-- THE DATA follows --

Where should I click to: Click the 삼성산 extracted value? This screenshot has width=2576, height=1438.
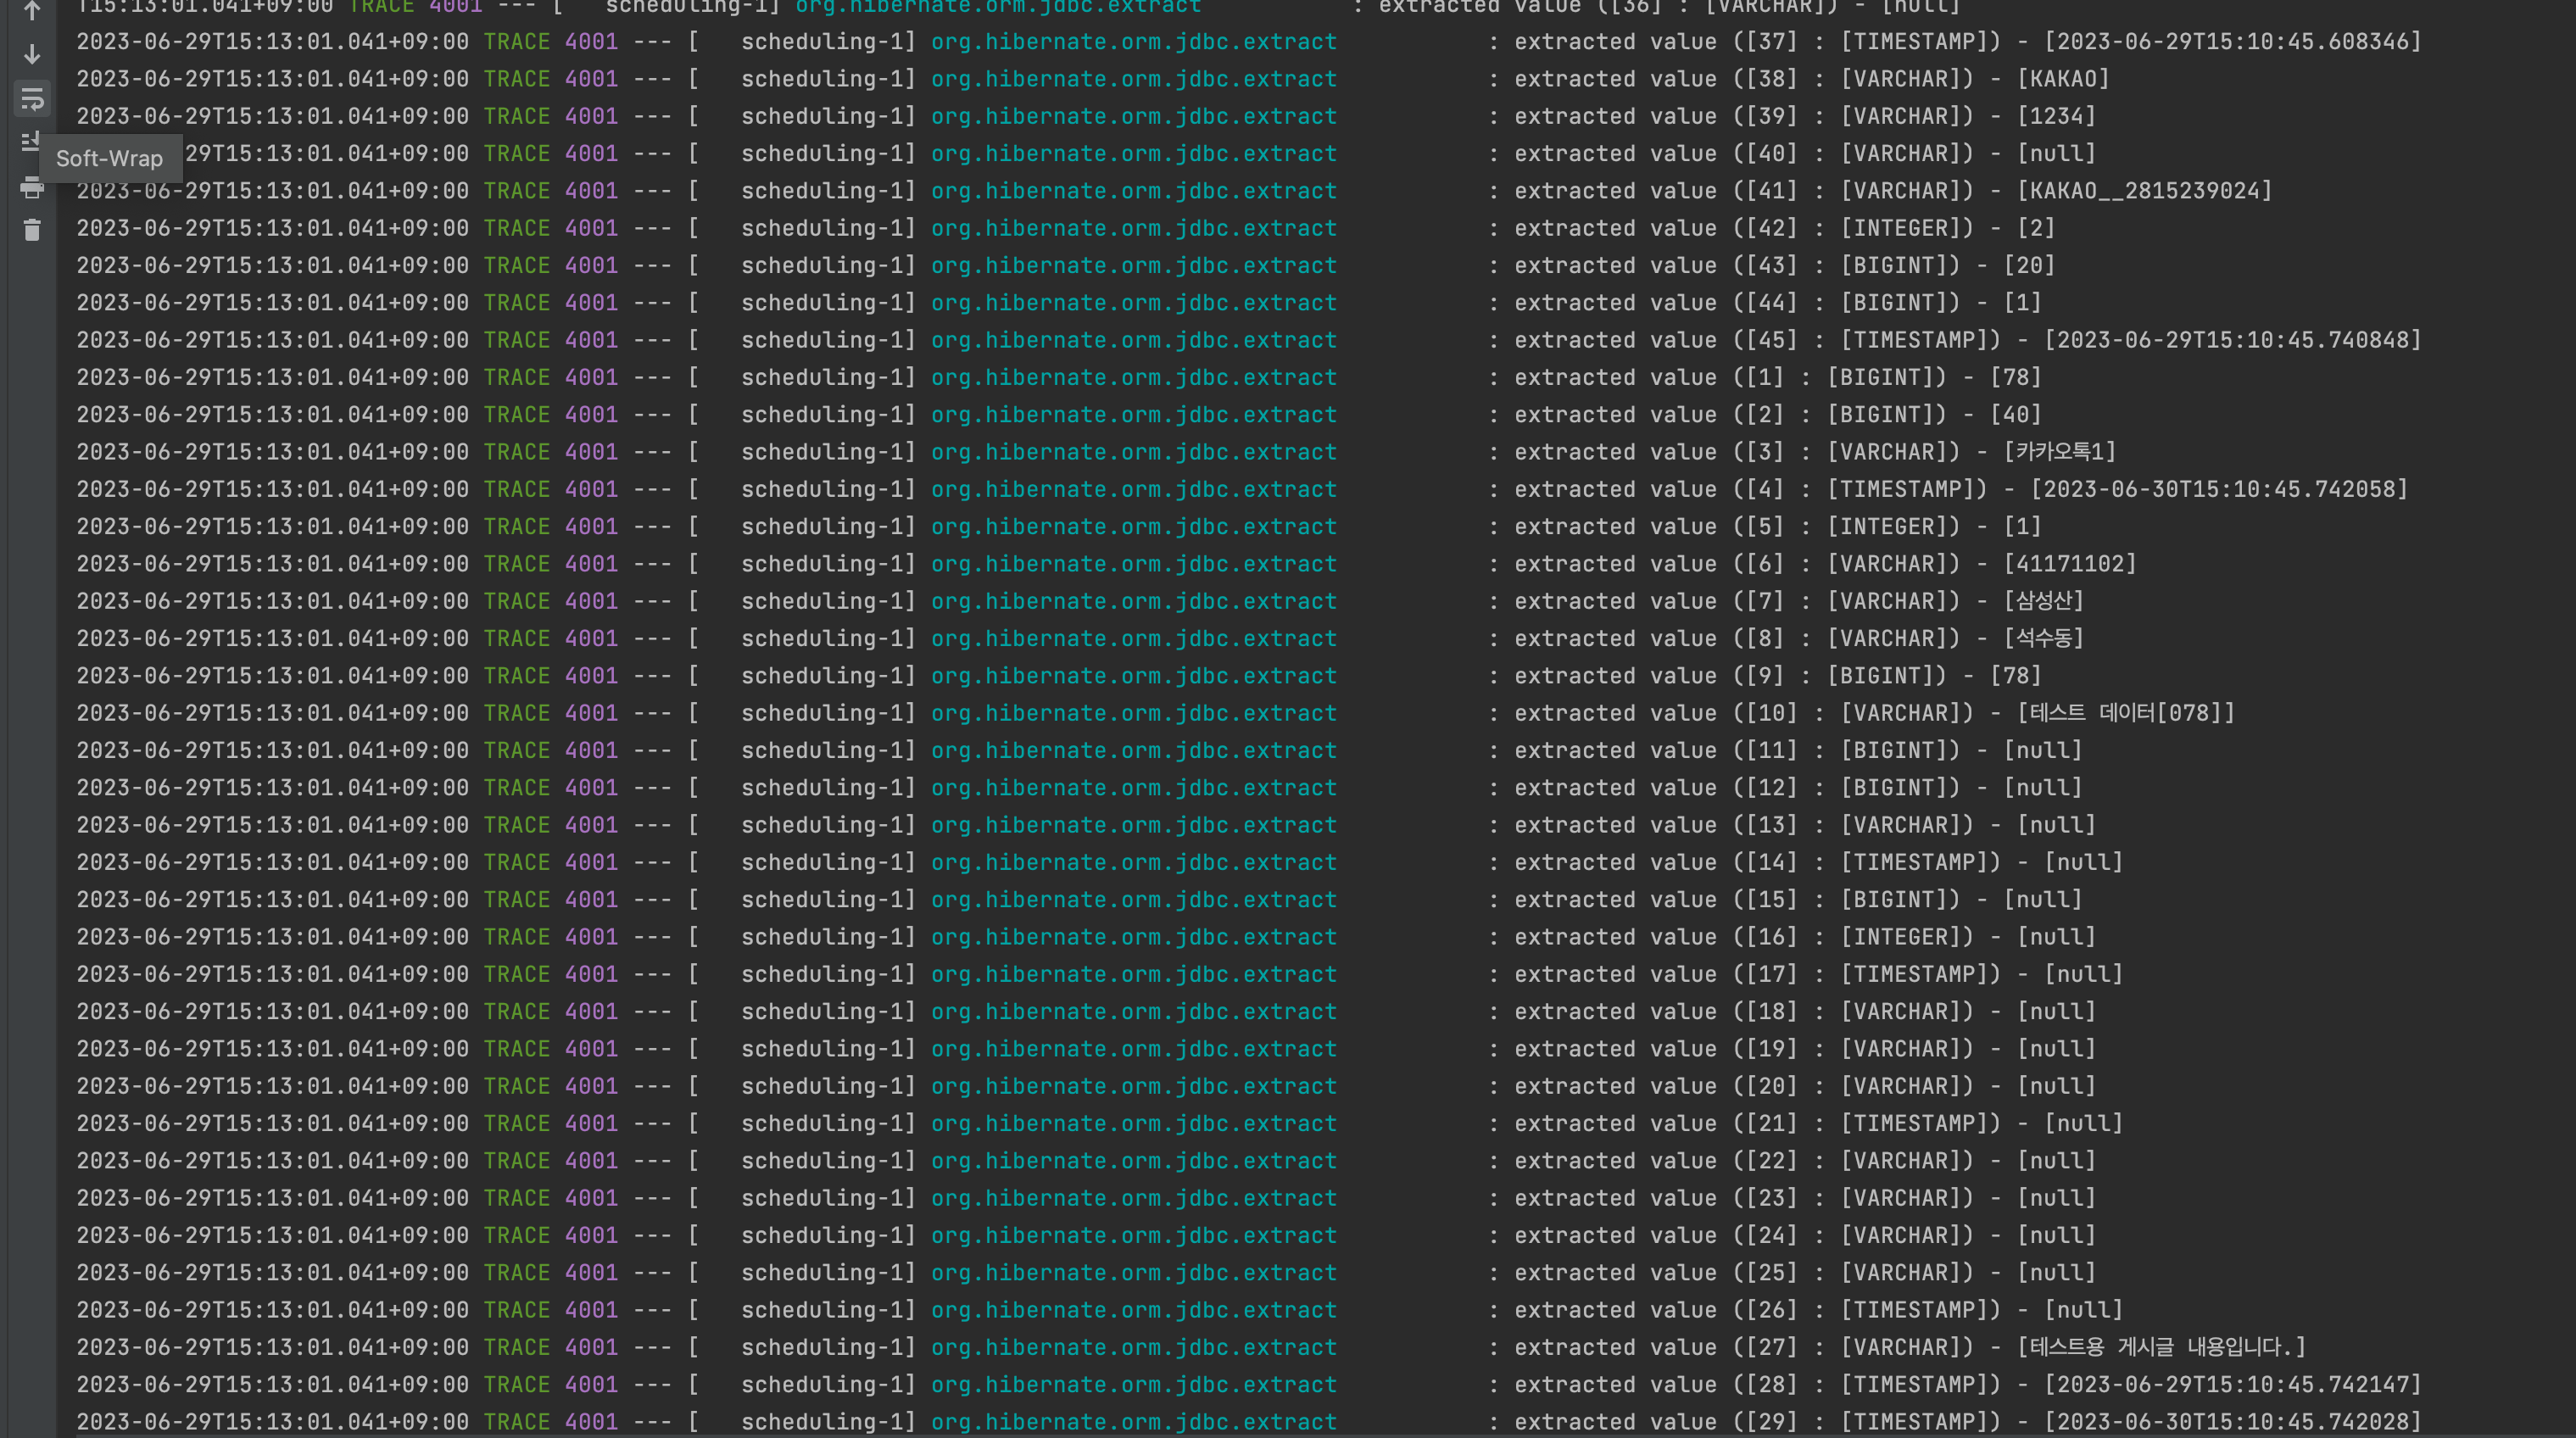[x=2044, y=601]
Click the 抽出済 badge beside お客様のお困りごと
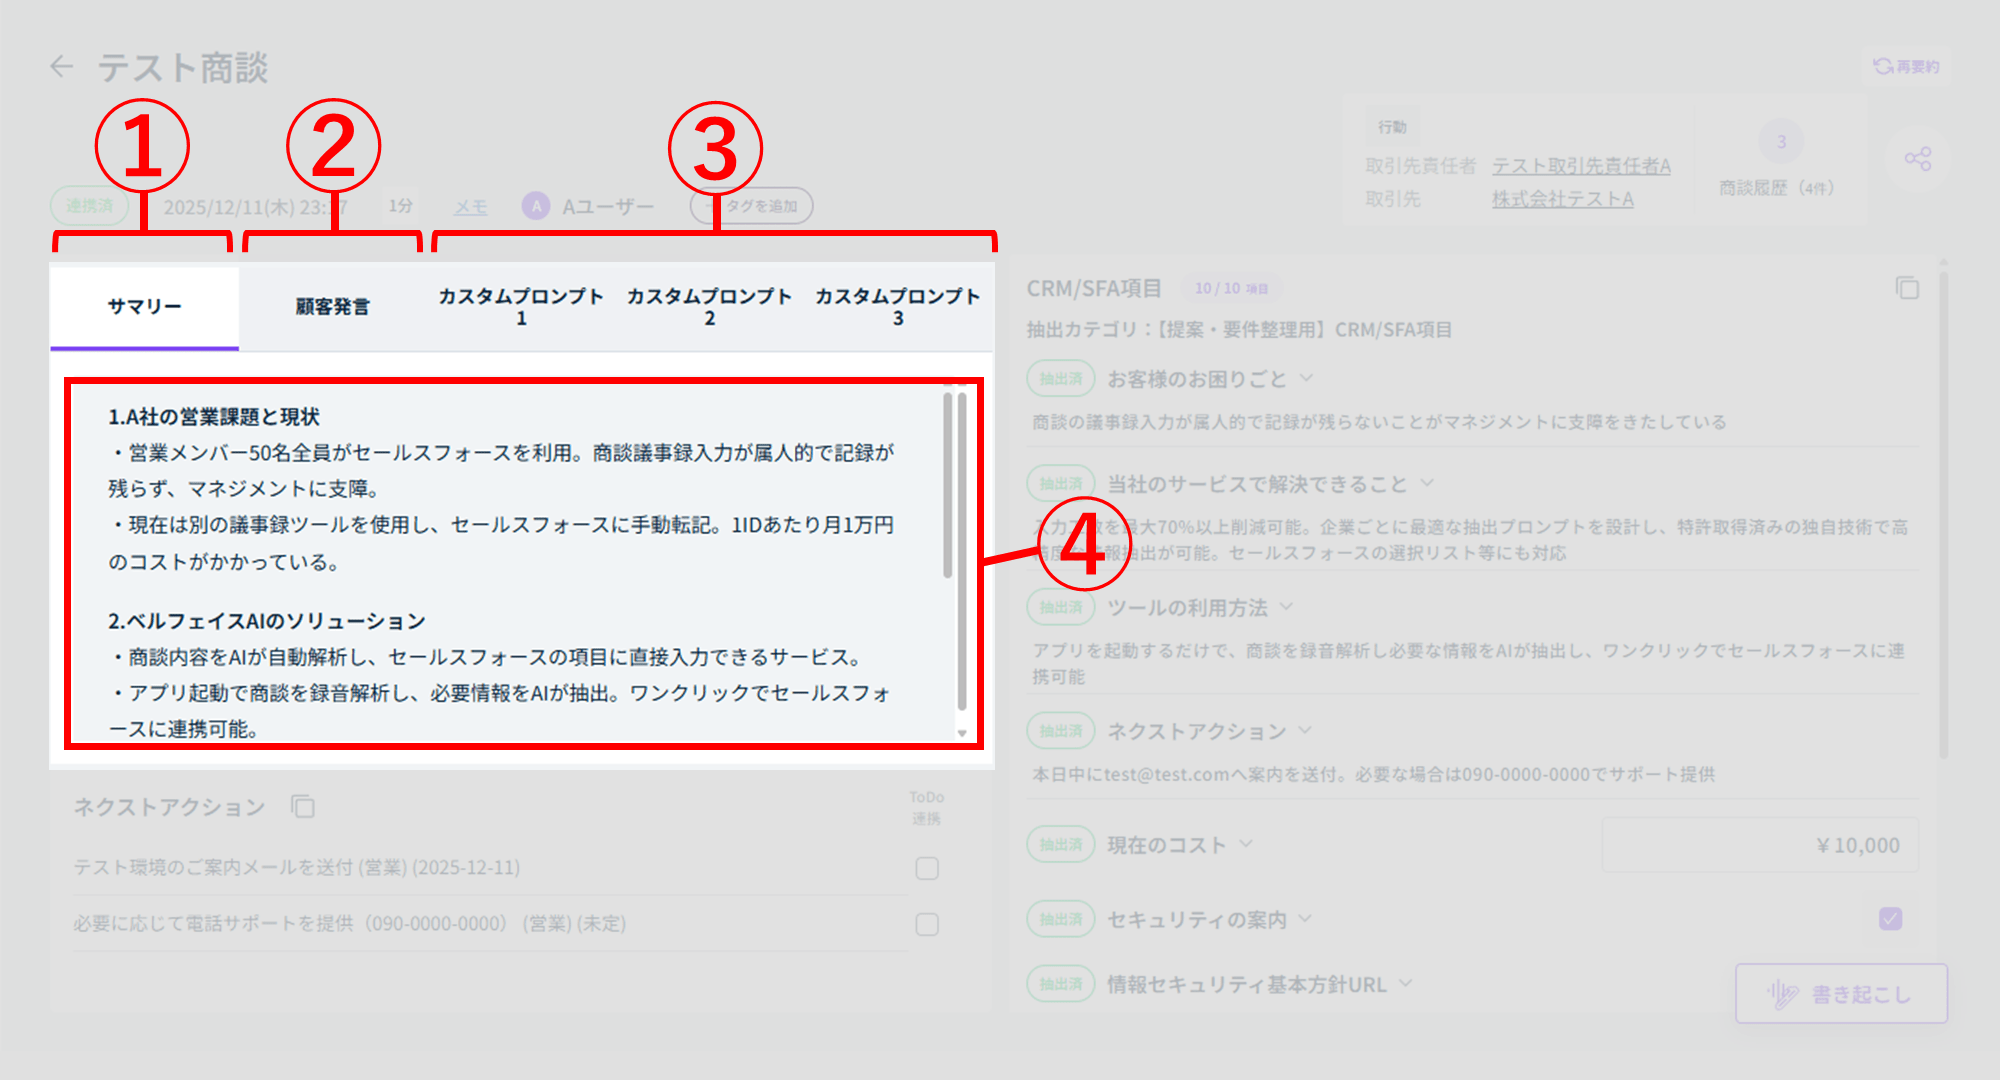2000x1080 pixels. 1060,379
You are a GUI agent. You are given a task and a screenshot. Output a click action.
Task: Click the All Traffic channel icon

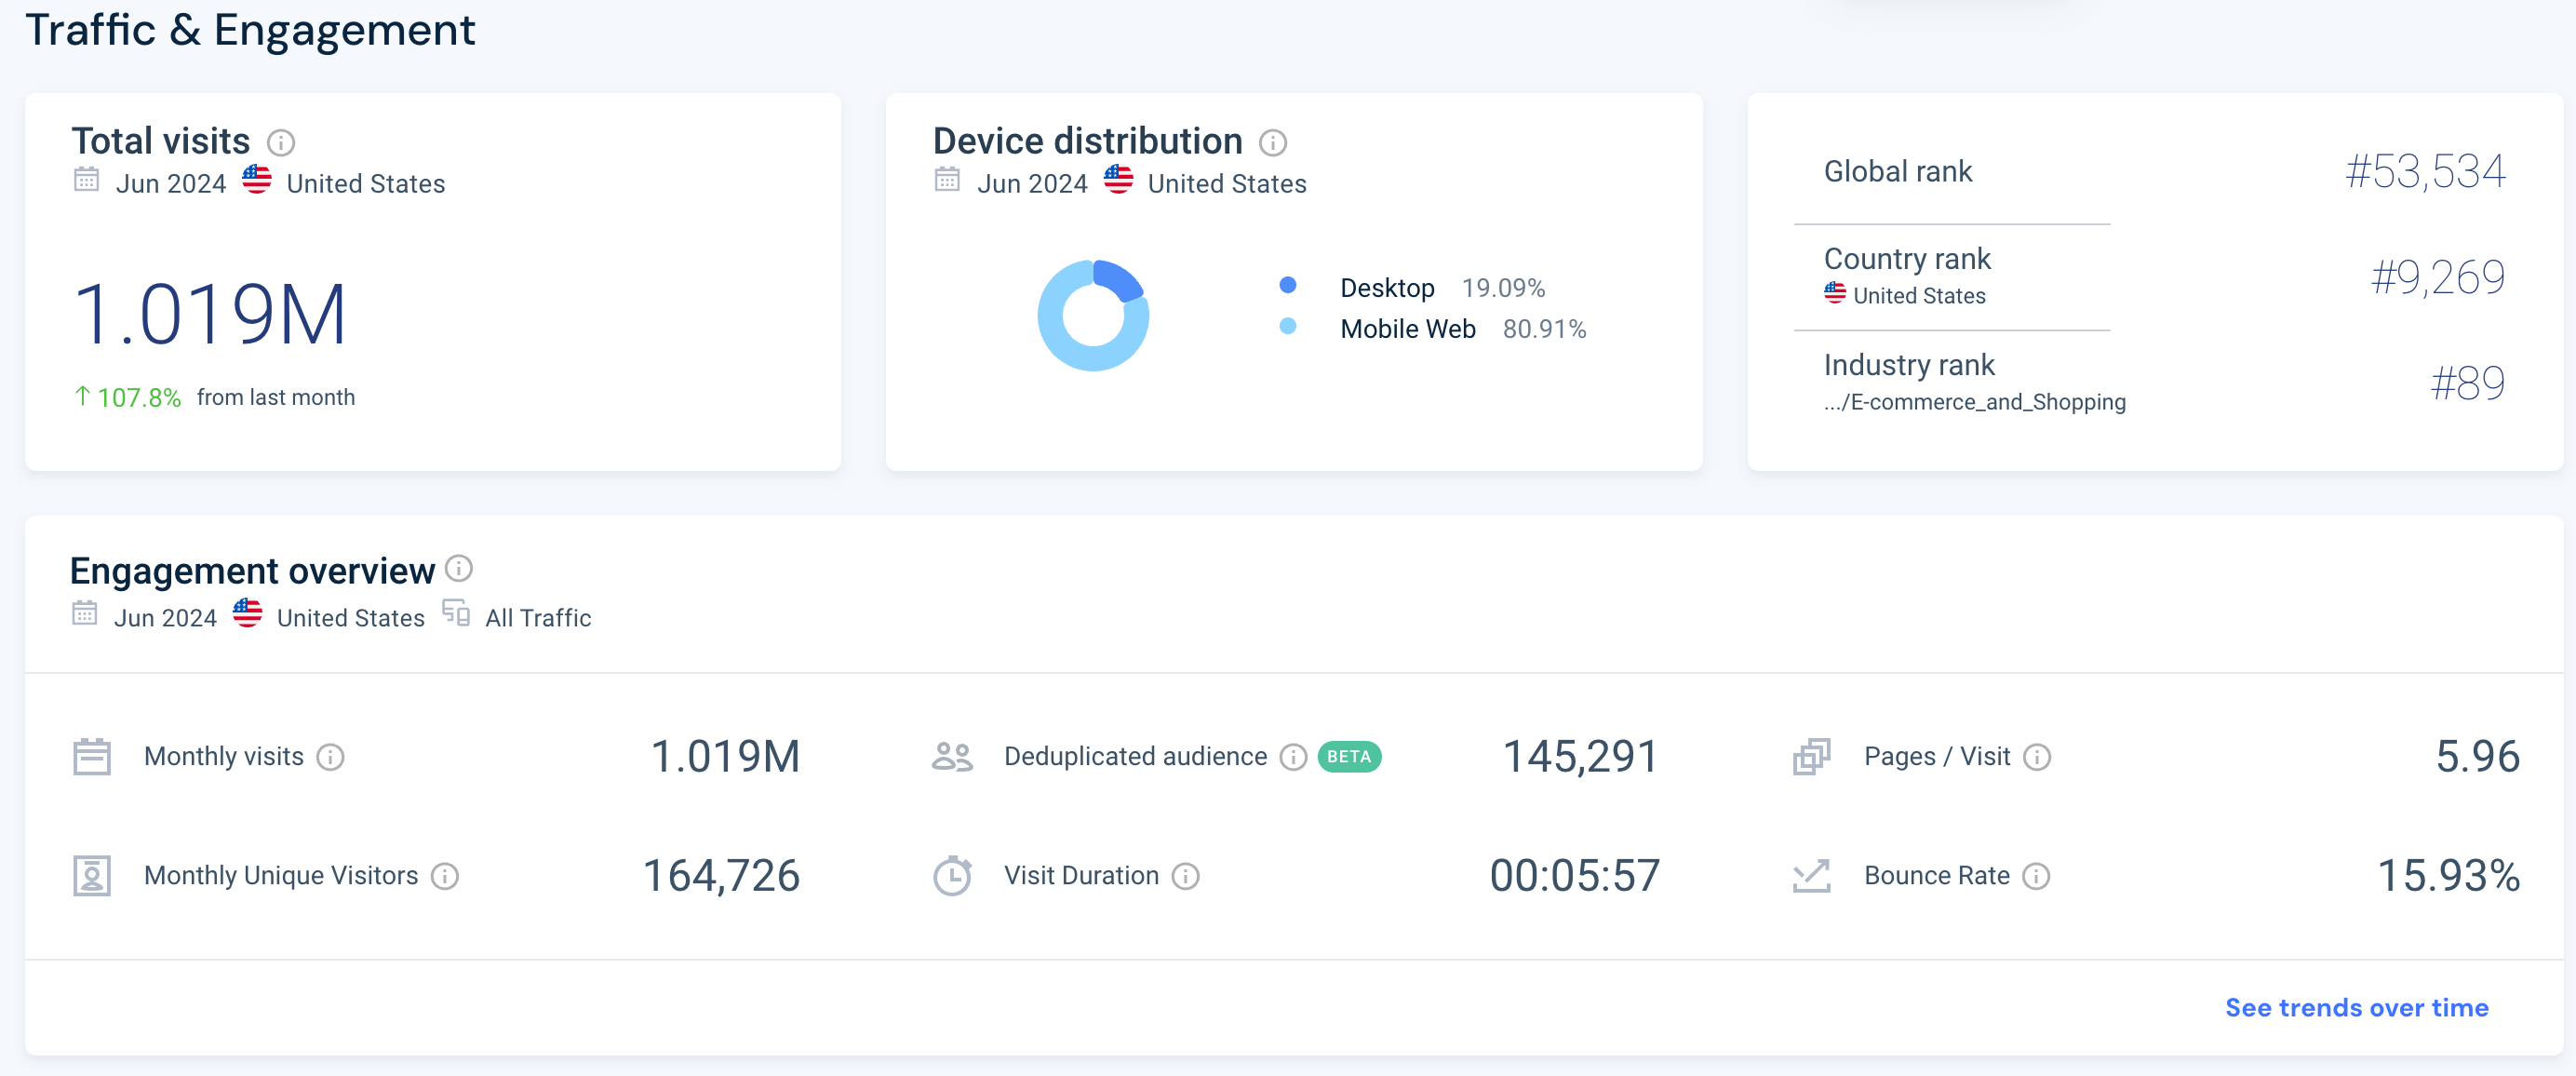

-- THE DATA concluded --

EXERCISE INSTRUCTIONS » Repeat the records word for word, skipping pictures.

SOLUTION FOR THIS PROBLEM »
Where should I click to: Click the 삼성산 extracted value? This screenshot has width=2576, height=1438.
[x=2044, y=601]
Click the 抽出済 badge beside お客様のお困りごと
2000x1080 pixels. 1060,379
You are a GUI agent. You are given a task and a screenshot. Output a click action.
Task: Click the All Traffic channel icon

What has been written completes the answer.